Sebelumnya, Eniya menjelaskan bahwa program mandatori bahan bakar nabati (BBN) ini bertujuan untuk mengurangi impor BBM dan menghemat devisa negara.
“Penghematan devisa untuk B40 sebesar Rp 147,5 triliun, sedangkan untuk B35 dapat menghemat Rp122,98 triliun. Dengan demikian terjadi penghematan devisa sekitar Rp 25 triliun dengan tidak mengimpor BBM jenis minyak solar,” kata Eniya dalam keterangannya, dikutip Kamis (16/1/2025).

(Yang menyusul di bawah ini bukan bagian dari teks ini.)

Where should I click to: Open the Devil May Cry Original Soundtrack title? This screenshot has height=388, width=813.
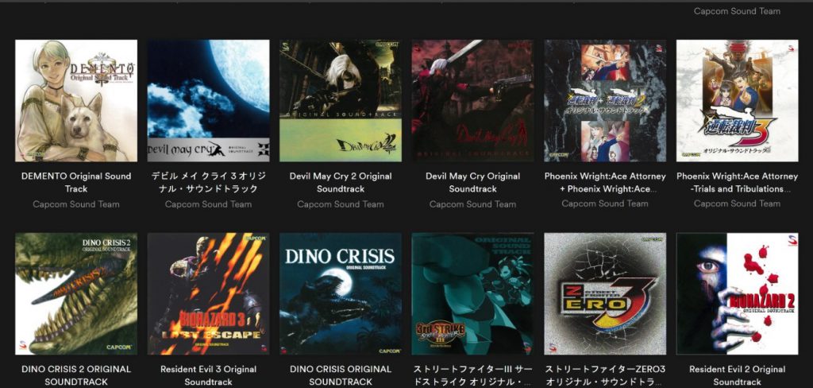[473, 182]
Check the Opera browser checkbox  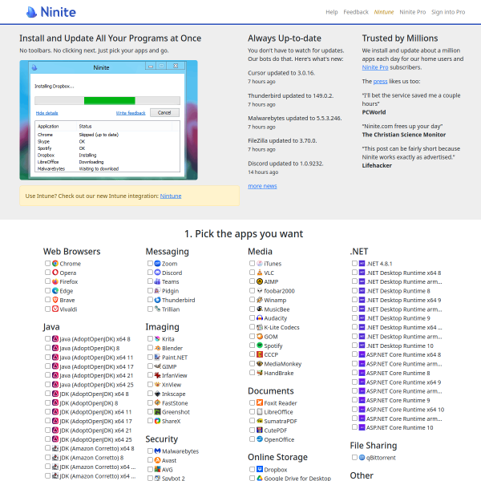coord(46,273)
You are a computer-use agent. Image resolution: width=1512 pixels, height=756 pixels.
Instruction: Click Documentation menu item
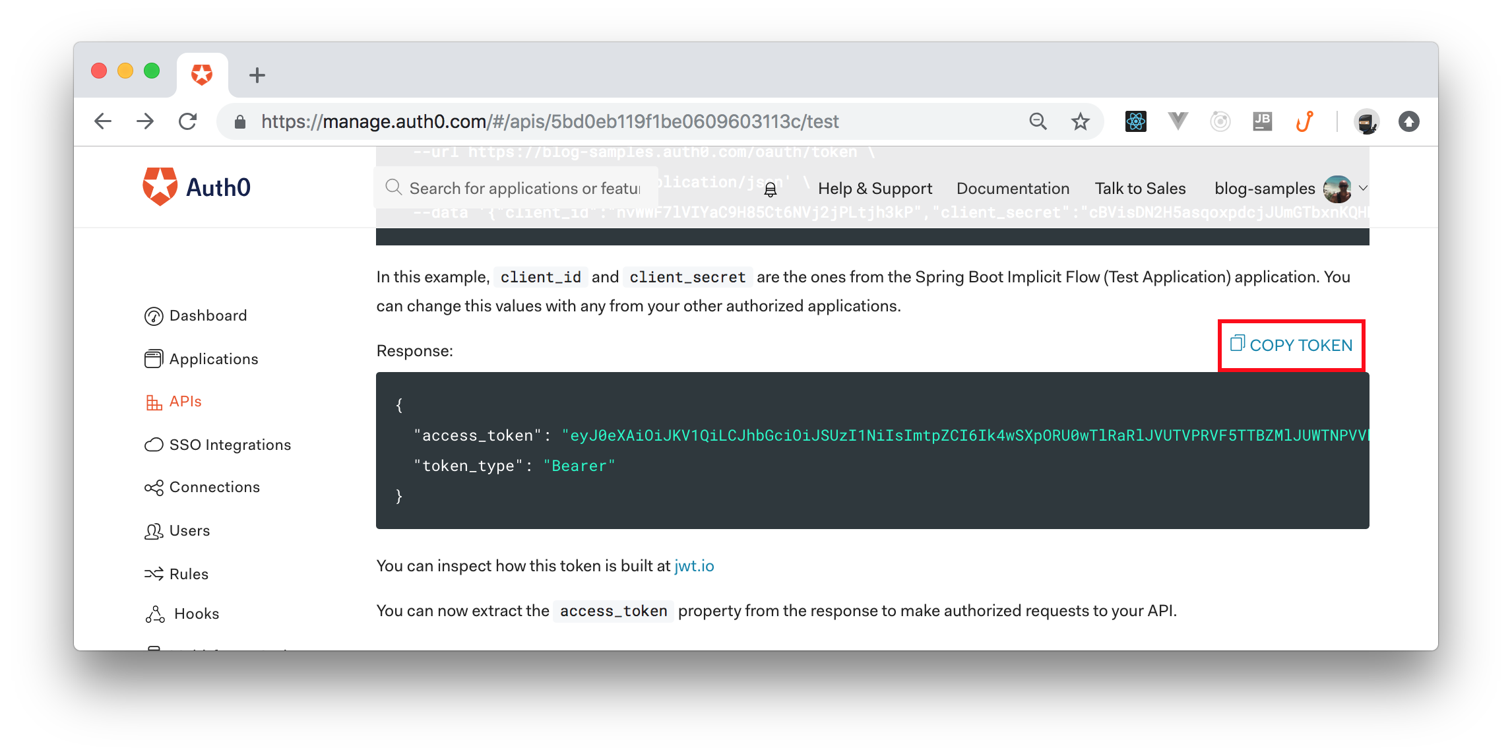coord(1013,188)
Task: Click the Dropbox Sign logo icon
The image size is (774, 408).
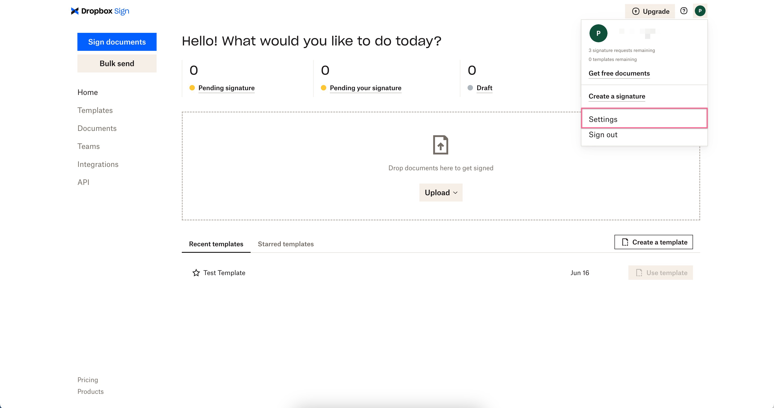Action: (75, 11)
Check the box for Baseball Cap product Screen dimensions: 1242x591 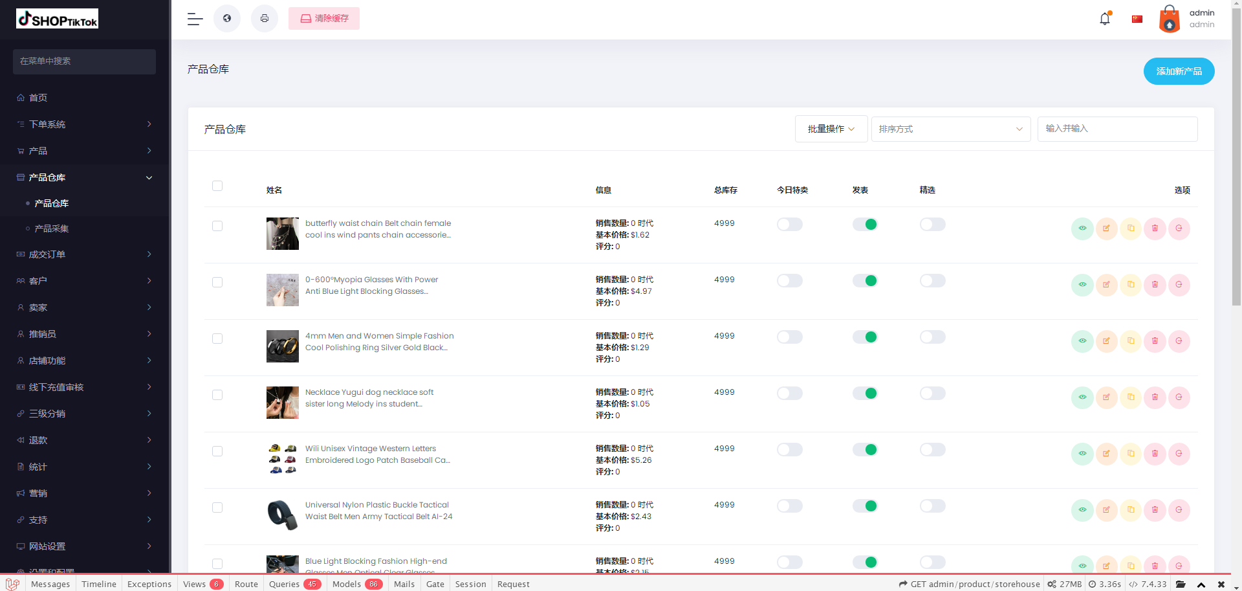217,451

Pada tahun 2025, pemerintah telah menetapkan alokasi B40 sebesar 15,6 juta kiloliter (kl) biodiesel. Dari jumlah tersebut, 7,55 juta kl diperuntukkan bagi Public Service Obligation (PSO), sementara 8,07 juta kl dialokasikan untuk non-PSO.

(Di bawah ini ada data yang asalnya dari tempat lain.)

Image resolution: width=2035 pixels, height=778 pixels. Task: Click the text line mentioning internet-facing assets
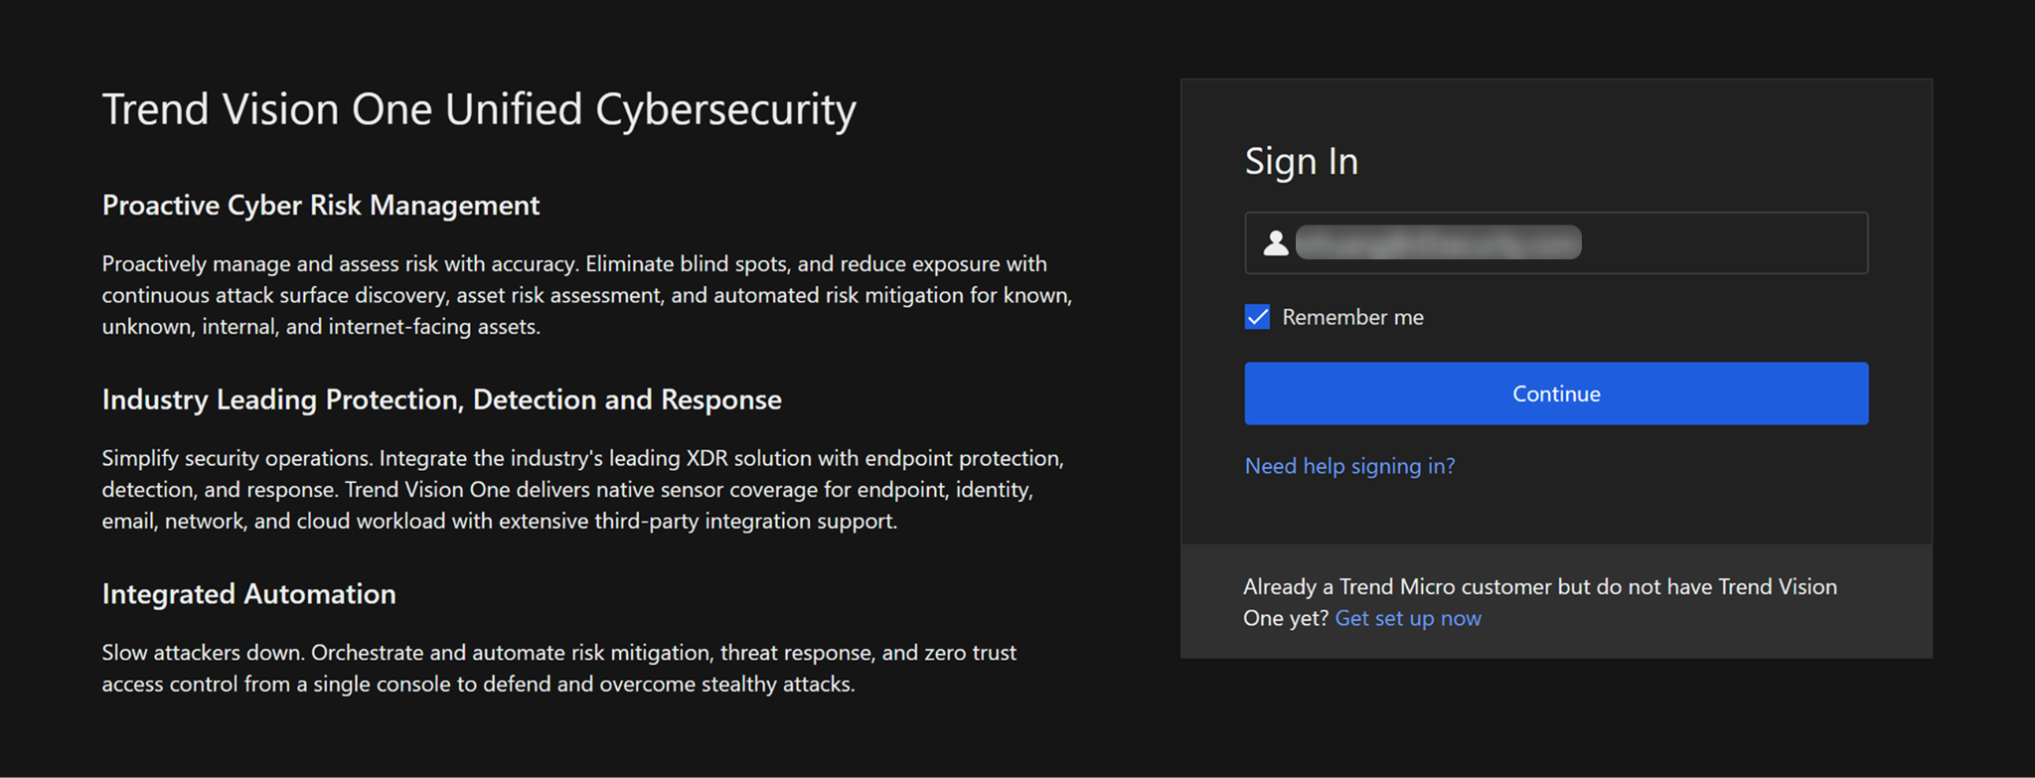coord(321,327)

Mengenai harga, Eniya menjelaskan bahwa biodiesel memiliki harga yang lebih tinggi dibandingkan solar. Oleh karena itu, untuk non-PSO, biaya tambahan akan dibebankan kepada konsumen.
“Kita melihat harga insentif itu kan dihitung dari selisih harga solar dan selisih harga biodieselnya sendiri. Jadi ada harganya biodiesel yang tinggi ini diberikan insentif. Nah dari sini kalau untuk yang non-PSO kan dibebankan kepada konsumen saat ini kalau yang non-PSO (harganya) itu sudah sekitar Rp 13 ribuan nanti bertambah sekitar antara Rp 1.500-2.000,” jelas Eniya dalam acara Energy Corner CNBC Indonesia.

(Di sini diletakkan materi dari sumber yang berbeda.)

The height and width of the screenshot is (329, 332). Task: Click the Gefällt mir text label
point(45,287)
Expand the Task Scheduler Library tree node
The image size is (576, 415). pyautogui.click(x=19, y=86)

Meskipun ada potensi kenaikan harga bagi konsumen, Eniya memastikan bahwa kebijakan ini tidak akan berdampak signifikan terhadap inflasi. Kajian yang dilakukan pemerintah menunjukkan bahwa kontribusi kebijakan ini terhadap inflasi hanya sekitar 0,2%.
“Ini kita sebelum kita melakukan mandatori kemarin studinya sudah selesai dan dalam kajian kita melihat bahwa tidak mempengaruhi inflasi. Jadi, pengaruhnya hanya sekitar 0,2%. Jadi saya rasa ini menurut berbagai ahli tidak mempengaruhi inflasi,” imbuhnya.